Austérité aggravante

Or, sans croissance, le trou creusé dans les finances publiques par l’effondrement des recettes fiscales n’a aucune chance de se résorber. Pire, l’austérité exigée par les marchés financiers et la Commission européenne risque de dégrader davantage les perspectives d’activité et d’emploi dans un pays qui compte déjà 4 millions de chômeurs. Fin janvier, alors que la crainte d’un débordement de la crise grecque portait les taux espagnols à dix ans près de 100 points au-dessus des taux allemands, le gouvernement présentait hâtivement un programme d’austérité de 50 milliards d’euros étalé sur quatre ans (5 % du PIB) ; l’objectif était de réduire le déficit budgétaire de 11,2 % du PIB en 2009 à 3 % en 2013. Parmi les mesures annoncées, l’augmentation de la TVA de deux points en juillet, le relèvement de l’âge de la retraire de 65 à 67 ans et des coupes dans les dépenses des régions. Quelques semaines plus tard, la Commission européenne lui renvoyait sa copie, soulignant que les hypothèses de croissance sur lesquelles reposait la programmation budgétaire (+1,8 % de croissance en moyenne sur quatre ans) étaient trop optimistes.

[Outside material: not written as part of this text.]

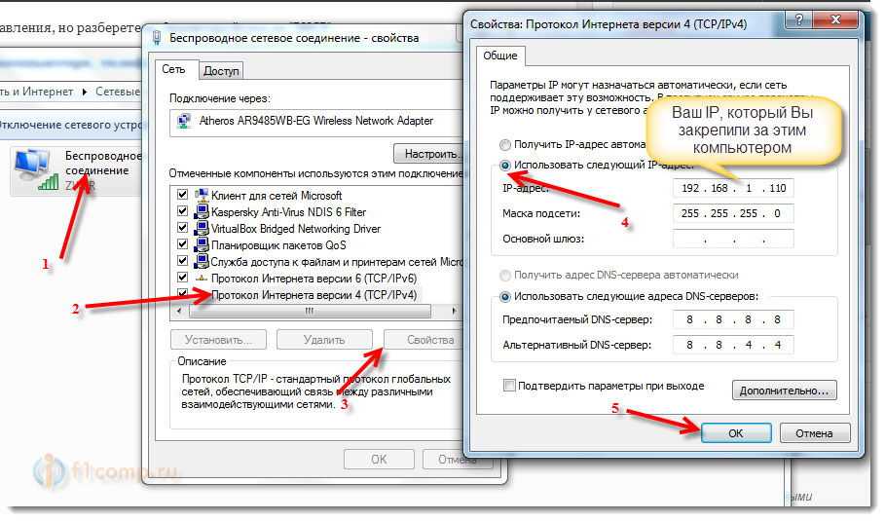Select radio Использовать следующие адреса DNS-серверов
Viewport: 885px width, 521px height.
click(504, 296)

Sous une hypothèse de croissance moyenne du PIB en valeur de 2,5 % 4, l’ajustement requis du solde budgétaire primaire (hors intérêts de la dette) pour stabiliser le ratio de la dette publique au PIB serait de l’ordre de 7 points de PIB, soit 15 % des dépenses publiques ou encore 20 % des recettes fiscales. Peu enclin à affronter l’opposition des syndicats et des pouvoirs régionaux, le gouvernement socialiste est loin pour le moment d’afficher la détermination observée en Irlande et en Grèce.

Avec une marge de risque (spread) limitée à 75 points par rapport aux taux allemands à dix ans (contre 150 points pour l’Irlande et 420 points pour la Grèce le 9 avril), l’Espagne a été jusqu’à présent relativement épargnée par la spéculation. La véritable épreuve interviendra en juillet, lorsque les autorités devront refinancer quelque 30 milliards d’euros de la dette publique. L’Espagne, certes, n’est pas la Grèce. Il n’est pas sûr toutefois que, dans le carcan des contraintes de la monnaie unique, elle ne soit appelée à le devenir. En beaucoup plus grand.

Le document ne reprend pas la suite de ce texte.